All around them people melted away, instantly, like oil and water. A different kind of ancient instinct. Reacher had seen it a hundred times. On sidewalks outside bars. On dance floors. There would be a crackle of aggression, and suddenly a vast hole would open up. Suddenly there would be a wide perimeter. Which is exactly what happened. Suddenly the lobby was empty. No one was there. Except the four interested parties. Three downstairs, and one halfway up.

They had left their guns in the truck, Reacher thought. When they abandoned ship. Their overalls were tight. Made for much smaller men. The fabric was stretched. Any heavy metal objects would stand out in their pockets. Clear as day. Like an X-ray. They had nothing. Up close it was obvious.

They took another step. Reacher saw sudden inspiration in their eyes. Sudden delight. He knew why. For them he was two birds with one stone. He was a civilian hostage, to guarantee their passage out of town, and he was also the prize their bosses had demanded in the first place. He was good news on both ends of the deal.

But then they hesitated. Again Reacher knew why. They had left their guns in the truck. They had to execute an unarmed capture. An uphill three-on-one assault. No great tactical difficulty. The problem lay in the casualty estimate. Which was likely to run around 33 percent. Which was easy to write down in a war plans memo, calmly, dispassionately, in bureaucratic language. But which was hard to contemplate up close and personal. When the war plan was you. The nearest guy would get kicked in the face. No doubt about that. They knew. Not their first rodeo. Missing teeth, a busted jaw. Who wanted to be the nearest guy?

They waited.

Reacher helped them out. He came down one more step. A subtle difference. Still higher, still bigger, but closer. Maybe close enough to swarm. All three together, all at once. So much press and crowding there wouldn’t really be a nearest guy. Or a farthest guy, or a guy in the middle. They would all be one single unit, like a new species of animal, huge, weighing six hundred pounds, with six hands and six feet.

Which all might have worked, if Reacher had stayed down a step.
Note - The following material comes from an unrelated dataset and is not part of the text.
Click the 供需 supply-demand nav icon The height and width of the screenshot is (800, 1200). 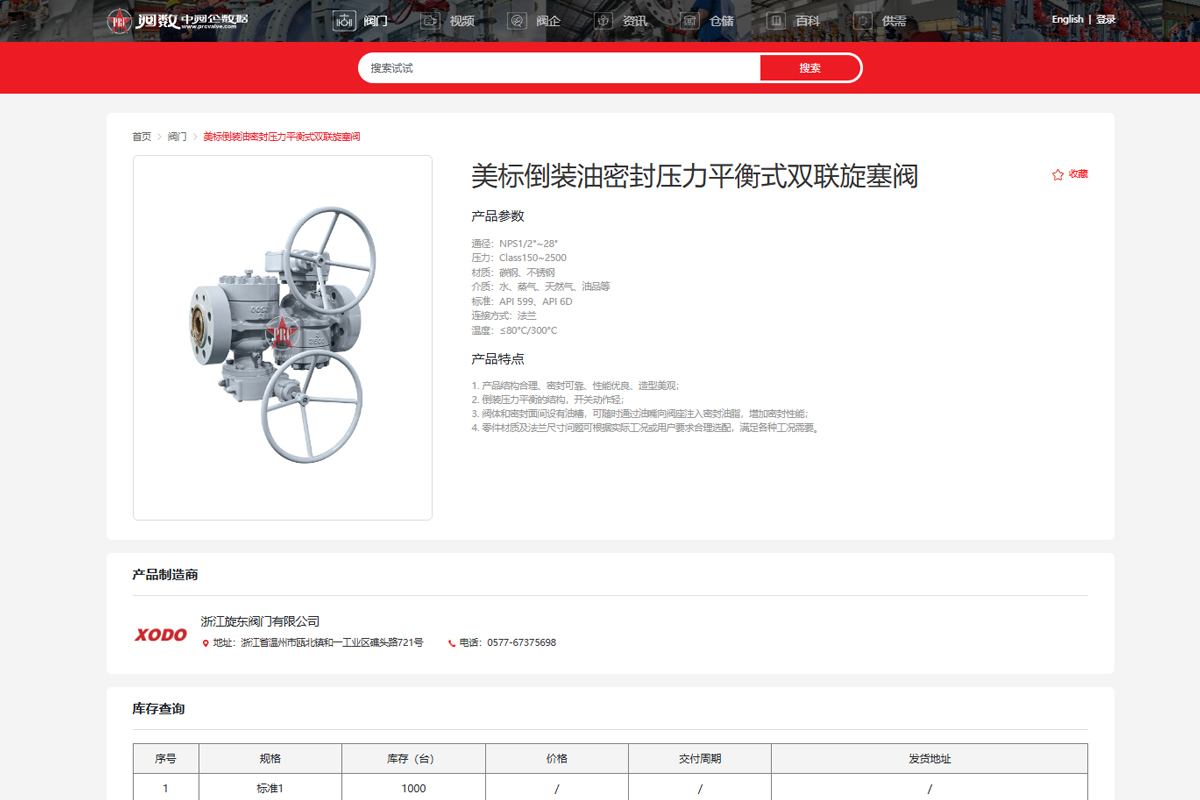(862, 20)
But he didn’t. They charged and he stepped back up to where he was before, and he kicked the nearest guy in the face. And then he twisted and hit the left-hand guy with his elbow, and twisted again and hit the right-hand guy with the same elbow coming back. Gravity and New Hampshire granite finished the job. All three guys went down backward in a slack tangle and rattled their bones and cracked their heads. Afterward the last one looked best off. He was still moving. So Reacher stepped down and kicked him in the head. Just once. The irreducible number. But hard. To discourage further participation.

Then the lobby door opened and Brenda Amos walked in.